Perjalanan Kreatif Band Masa Kini - Endank Soekamti dalam Soekamti Goes To Papua
Menjadi band
masa kini, harusnya memiliki kreatifitas lebih dari hanya sekedar anak band
yang main musik. Begitulah kiranya kalimat yang disampaikan oleh Erix Soekamti,
pentolan salah satu band yang cukup digandrungi anak muda dan memiliki masa
akbar pada tiap konsernya di Indonesia yaitu, Endank Soekamti. Benar demikian,
sebab sebagai band selain yang bertugas menjadi pemusik untuk menghibur
penonton, mereka pun harus membawa visi dan misi yang bersifat membangun
utamanya pada generasi muda Indonesia dengan kreatifitas tanpa batas.
Band yang
berdiri sekitar tahun 2001 tersebut kini menjadi salah satu band yang bisa
dibilang memiliki banyak terobosan menarik bagi kaum muda. Selain mendirikan
sebuah sekolah animasi gratis gagasan Erix, bernama Does University, setiap
tahunnya pada bulan Ramadhan, Endank Soekamti selalu berusaha berkreasi dengan
berbagai macam ide dan karyanya mulai dari membuat film, rekaman album dan lain
sebagainya. Seperti yang dilakukannya pada tahun 2017 ini yaitu pergi ke Papua
untuk rekaman album sembari mengusung misi pendidikan dengan berbagi pada
anak-anak di pesisir pantai.
Pada buku
berjudul Soekamti Goes To Papua ini, penulis mengajak kita mengikuti kegiatan
sehari-hari Endank Soekamti saat menjalani misi rekaman pembuatan album di
tanah Papua. Selain menjadi satu-satunya band Indonesia yang melakukan rekaman
di ruang terbuka, di sana Endank Soekamti juga membawa misi untuk mengajarkan
banyak hal kepada anak-anak di kampung yang akan disinggahi. Salah satunya
adalah mengenalkan animasi melalui metode stop
motion. Anak-anak diberikan kesempatan untuk memfoto, menyentuh, bahkan
mengatur sendiri gerak objek yang disediakan oleh para crew dengan media recycle.

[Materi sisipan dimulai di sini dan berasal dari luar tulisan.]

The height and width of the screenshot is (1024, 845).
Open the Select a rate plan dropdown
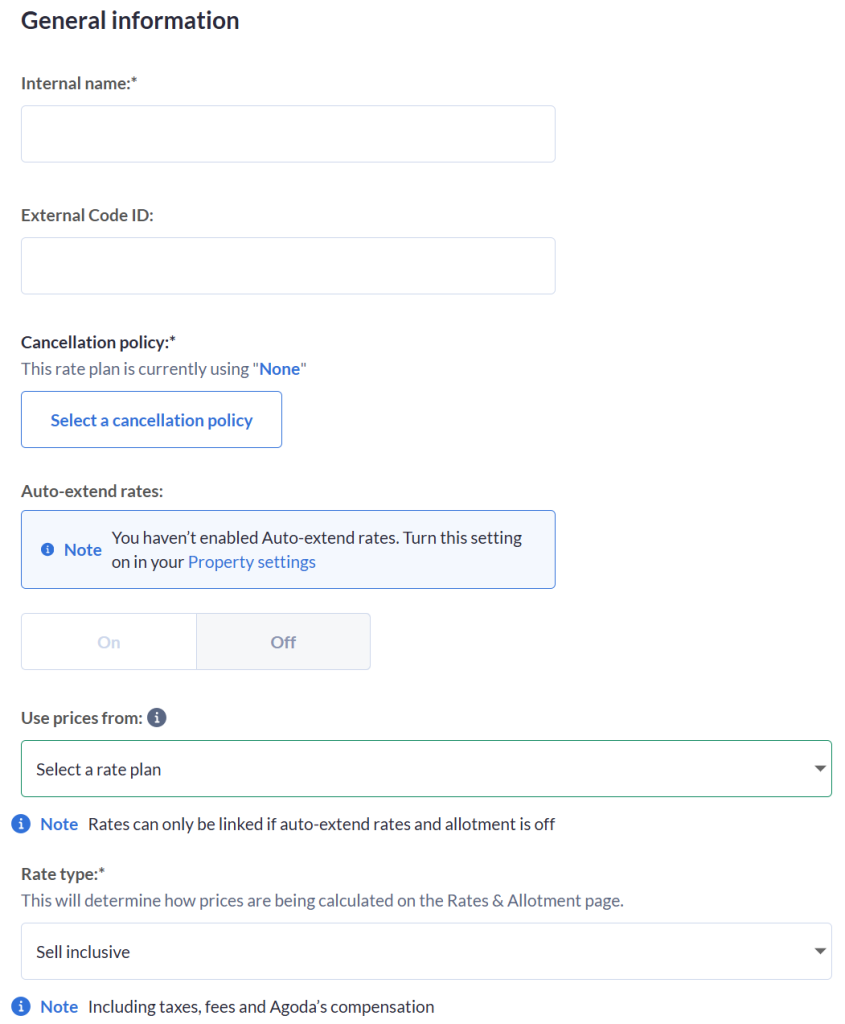426,769
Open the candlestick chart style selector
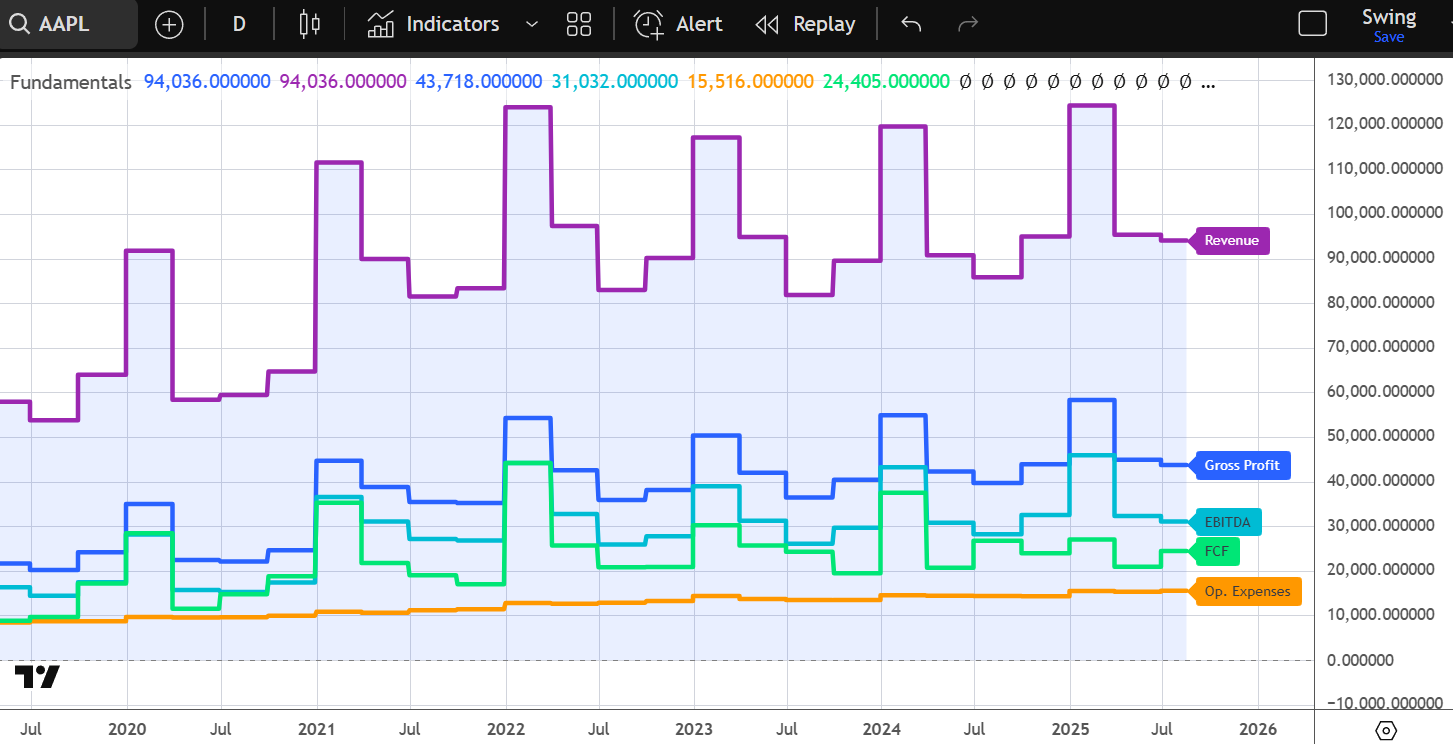The height and width of the screenshot is (744, 1453). click(311, 24)
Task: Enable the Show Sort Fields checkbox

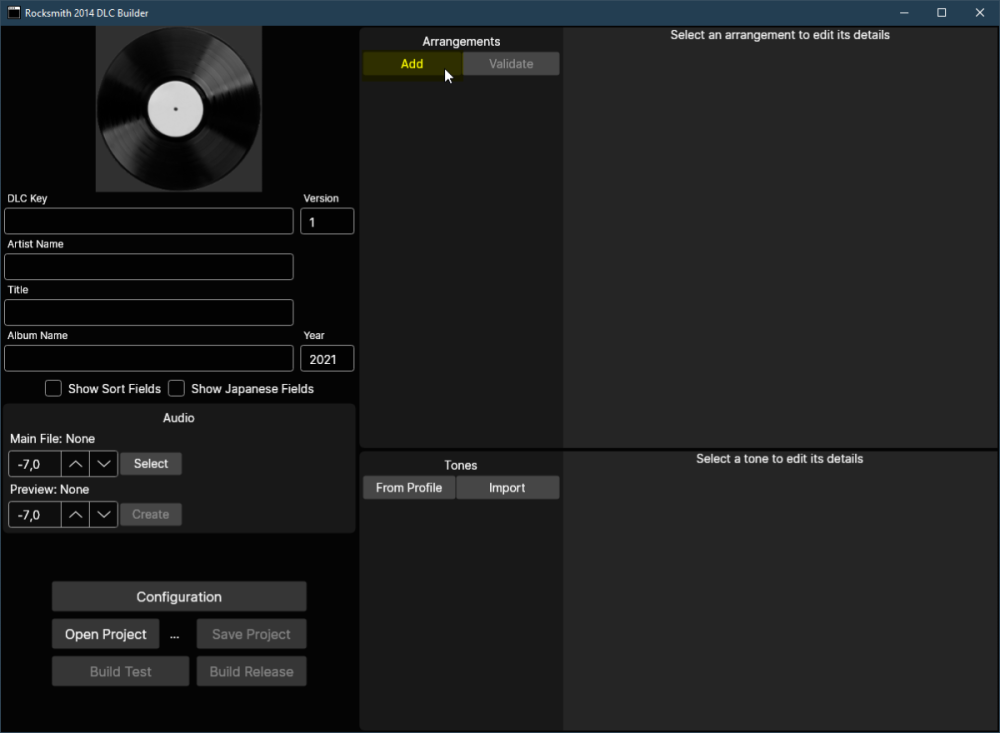Action: click(x=54, y=389)
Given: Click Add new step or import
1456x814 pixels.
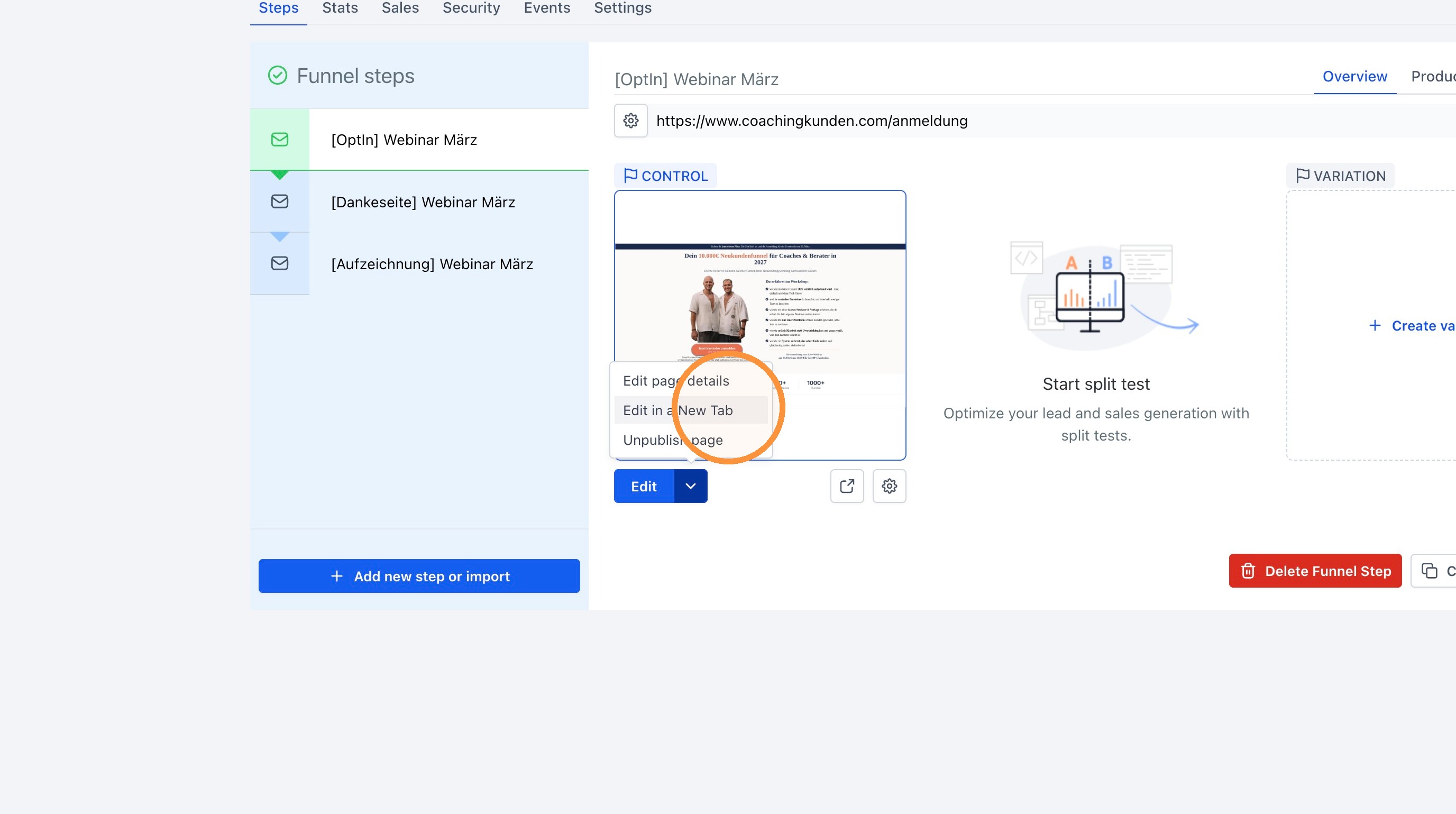Looking at the screenshot, I should (419, 576).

Di sinilah manisnya perjalanan dan misi mengajar itu terlihat dari pancaran
kebahagiaan dari anak-anak, bahkan orang tua, serta keramahtahaman warga Papua
dalam menyambut kedatangan Endank Soekamti yang datang benar benar meninggalkan
kesan tersendiri.
Perjalanan yang
dijalani lebih dari satu bulan tersebut tentunya menyisakan kesan yang luar
biasa. Mulai dari lelahnya perjalanan ketika memburu penyu belimbing yang konon
merupakan penyu terbesar, hal yang luar biasa dirasakan ketika mendapatkan spot
diving dan spot memancing yang sungguh memekakan mata, ketika mendaki puncak
Wayag dengan jalanan yang amat terjal dan bukit yang curam , nikmatnya
menyantap masakan khas Papua yaitu ikan kuah kuning yang begitu menggugah
selera, sampai pada kesedihan mendapati kapal Kalabia yang seharusnya digunakan
untuk belajar anak-anak pesisir namun kini tak terurus lagi karena kurangnya
biaya.
Pada sisi lain,
buku ini menyampaikan keindahan budaya Papua melalui perjalanan-perjalanan yang
dilalui. Kita yang harus tau bahwa tempat-tempat yang digunakan untuk menyelam
itu benar-benar harus bersih dari sampah apapun, bahkan puntung rokok
sekalipun. jika kedapatan membuang sampah di area tersebut, ada denda yang
harus dibayarkan. Selain itu, kapal besar juga dilarang untuk melemparkan
jangkar ke sembarang tempat karena sangat berpotensi merusak terumbu karang dan
membunuh biota laut yang ada di sana.